尋常の家並みにお寺が点在している古き良き雰囲気が気にいるのを理由に、日常の裂け目からすっと脱けて、京都に一人で旅しつづける。この取り返しがつかない時間の流れに、跡形もなく消えてしまう小さな出会いは数え切れないほどだが、ドキドキとさせられる気分こそ、出会いの証拠なのかもしれない。ほんの僅かな一時だと分かっても、人生の空洞に詰め平らにして、歩き続ける力を与える。
 いつも冬に来る
体の芯まで冷え込んで、温かいコーヒーをいくら飲んでも、あの寒さが纏わりついていると京都の冬が苦手な友人はブツブツ言った。
 南国都市に住んでいる私は、やはり盆地特有な寒さはこれ以上耐えられない。雨が降るうえに、寒気がふっと濃くなる。
 それでも、来た。

==============================

▶ _作業内容_: 次の(a)〜(c)が提示文と一致するかを「はい」か「いいえ」で判定し、決め手となる提示文の語句を正確に引用せよ。(a) 書き手は京都へ一人で旅をしている。(b) 京都の冬が苦手だと口にしたのは書き手の友人である。(c) 書き手は北国の都市に住んでいる。

▶ _保存データ_:
==============================

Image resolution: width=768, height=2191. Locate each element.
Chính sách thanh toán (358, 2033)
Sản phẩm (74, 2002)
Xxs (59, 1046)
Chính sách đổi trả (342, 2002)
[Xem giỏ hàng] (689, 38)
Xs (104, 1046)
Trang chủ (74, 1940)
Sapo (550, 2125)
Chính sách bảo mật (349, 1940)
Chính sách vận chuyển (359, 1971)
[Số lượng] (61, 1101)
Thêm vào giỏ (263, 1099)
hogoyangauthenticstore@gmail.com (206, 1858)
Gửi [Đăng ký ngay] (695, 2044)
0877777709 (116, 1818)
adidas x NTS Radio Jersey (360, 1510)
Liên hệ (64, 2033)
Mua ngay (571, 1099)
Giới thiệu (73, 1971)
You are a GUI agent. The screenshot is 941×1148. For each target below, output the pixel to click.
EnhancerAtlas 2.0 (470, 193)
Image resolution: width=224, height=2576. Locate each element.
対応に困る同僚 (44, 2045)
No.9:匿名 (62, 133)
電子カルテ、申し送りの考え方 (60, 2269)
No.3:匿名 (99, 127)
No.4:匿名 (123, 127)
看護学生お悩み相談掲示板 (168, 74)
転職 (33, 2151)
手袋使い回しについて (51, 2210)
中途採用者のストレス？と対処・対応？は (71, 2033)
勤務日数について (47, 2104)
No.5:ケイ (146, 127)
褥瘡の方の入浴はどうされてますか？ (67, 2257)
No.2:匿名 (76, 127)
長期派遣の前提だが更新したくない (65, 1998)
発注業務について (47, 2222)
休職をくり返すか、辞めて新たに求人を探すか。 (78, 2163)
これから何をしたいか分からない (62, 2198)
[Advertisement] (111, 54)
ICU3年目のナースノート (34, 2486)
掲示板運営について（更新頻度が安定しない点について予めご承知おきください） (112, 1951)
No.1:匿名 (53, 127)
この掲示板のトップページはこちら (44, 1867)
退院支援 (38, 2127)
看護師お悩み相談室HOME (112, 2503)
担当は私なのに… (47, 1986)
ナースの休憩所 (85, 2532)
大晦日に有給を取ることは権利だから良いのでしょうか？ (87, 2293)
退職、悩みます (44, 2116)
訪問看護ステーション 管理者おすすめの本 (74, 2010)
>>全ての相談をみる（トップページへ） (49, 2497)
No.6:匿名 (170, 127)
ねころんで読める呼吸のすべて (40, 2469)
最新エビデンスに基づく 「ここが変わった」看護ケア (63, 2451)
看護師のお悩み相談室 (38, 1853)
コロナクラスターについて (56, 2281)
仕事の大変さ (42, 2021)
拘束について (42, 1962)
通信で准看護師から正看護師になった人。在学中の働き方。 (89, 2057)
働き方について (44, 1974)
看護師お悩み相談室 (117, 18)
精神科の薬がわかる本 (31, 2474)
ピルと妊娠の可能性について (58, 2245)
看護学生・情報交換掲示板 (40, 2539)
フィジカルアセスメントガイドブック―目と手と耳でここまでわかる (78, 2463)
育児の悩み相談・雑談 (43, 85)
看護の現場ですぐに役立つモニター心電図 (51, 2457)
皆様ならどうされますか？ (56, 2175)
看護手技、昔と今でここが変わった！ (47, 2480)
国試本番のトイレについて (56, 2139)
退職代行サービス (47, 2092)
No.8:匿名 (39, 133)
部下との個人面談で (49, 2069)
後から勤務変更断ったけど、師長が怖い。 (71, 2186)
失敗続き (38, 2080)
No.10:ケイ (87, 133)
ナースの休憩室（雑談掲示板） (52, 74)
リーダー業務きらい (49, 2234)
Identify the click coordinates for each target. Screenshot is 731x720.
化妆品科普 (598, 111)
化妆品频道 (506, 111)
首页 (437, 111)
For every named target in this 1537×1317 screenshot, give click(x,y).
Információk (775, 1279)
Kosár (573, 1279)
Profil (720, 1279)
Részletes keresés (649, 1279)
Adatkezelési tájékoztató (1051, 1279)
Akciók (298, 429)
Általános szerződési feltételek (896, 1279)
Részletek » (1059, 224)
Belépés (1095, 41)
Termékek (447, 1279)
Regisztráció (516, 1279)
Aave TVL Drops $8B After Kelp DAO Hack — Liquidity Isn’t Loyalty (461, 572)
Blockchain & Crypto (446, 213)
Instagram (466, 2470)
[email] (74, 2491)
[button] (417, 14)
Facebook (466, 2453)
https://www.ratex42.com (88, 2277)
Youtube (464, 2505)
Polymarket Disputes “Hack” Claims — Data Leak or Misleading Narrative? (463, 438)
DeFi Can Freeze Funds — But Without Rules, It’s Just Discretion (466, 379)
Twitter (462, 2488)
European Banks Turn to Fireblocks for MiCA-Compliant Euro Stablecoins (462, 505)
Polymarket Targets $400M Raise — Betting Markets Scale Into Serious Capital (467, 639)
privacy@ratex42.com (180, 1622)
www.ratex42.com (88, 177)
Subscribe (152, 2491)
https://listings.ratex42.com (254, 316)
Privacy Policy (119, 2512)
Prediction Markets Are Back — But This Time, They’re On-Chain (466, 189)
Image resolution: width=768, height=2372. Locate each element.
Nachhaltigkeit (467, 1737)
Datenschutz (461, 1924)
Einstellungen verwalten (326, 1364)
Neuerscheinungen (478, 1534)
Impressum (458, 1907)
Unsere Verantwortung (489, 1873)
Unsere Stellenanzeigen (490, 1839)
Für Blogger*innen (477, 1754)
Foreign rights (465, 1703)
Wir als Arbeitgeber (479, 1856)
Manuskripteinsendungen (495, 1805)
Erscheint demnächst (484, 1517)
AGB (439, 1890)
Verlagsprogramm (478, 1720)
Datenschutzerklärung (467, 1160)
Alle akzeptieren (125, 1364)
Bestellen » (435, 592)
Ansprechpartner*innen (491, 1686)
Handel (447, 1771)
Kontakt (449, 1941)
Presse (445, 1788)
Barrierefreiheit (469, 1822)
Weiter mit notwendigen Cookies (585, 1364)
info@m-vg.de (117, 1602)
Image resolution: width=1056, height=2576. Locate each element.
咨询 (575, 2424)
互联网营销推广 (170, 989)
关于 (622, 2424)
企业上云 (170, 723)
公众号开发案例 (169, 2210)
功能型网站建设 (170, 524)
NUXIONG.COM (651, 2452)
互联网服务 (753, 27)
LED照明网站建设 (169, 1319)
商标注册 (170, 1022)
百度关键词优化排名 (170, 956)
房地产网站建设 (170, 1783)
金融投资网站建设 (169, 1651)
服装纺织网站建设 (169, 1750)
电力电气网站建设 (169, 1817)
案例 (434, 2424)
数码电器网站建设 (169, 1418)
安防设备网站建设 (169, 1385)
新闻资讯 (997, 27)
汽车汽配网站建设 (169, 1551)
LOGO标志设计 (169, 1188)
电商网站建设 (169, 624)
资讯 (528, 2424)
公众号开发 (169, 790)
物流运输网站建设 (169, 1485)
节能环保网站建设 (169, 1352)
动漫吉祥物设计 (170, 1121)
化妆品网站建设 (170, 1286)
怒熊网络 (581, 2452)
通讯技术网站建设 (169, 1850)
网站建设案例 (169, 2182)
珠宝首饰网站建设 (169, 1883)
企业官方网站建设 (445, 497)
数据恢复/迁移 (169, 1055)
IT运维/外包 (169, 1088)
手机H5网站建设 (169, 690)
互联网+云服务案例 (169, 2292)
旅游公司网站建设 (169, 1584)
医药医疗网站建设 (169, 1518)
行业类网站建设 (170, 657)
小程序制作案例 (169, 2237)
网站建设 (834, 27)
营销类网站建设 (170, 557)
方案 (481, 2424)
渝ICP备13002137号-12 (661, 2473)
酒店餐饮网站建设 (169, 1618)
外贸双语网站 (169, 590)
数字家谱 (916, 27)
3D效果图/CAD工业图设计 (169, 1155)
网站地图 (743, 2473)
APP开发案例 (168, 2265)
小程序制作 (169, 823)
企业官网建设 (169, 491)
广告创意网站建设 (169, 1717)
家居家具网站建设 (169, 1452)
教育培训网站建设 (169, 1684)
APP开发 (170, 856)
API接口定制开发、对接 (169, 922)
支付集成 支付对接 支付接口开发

==============================

▶ _作業の解答_:
(a) はい:「京都に一人で旅しつづける」
(b) はい:「京都の冬が苦手な友人はブツブツ言った」
(c) いいえ:「南国都市に住んでいる私は」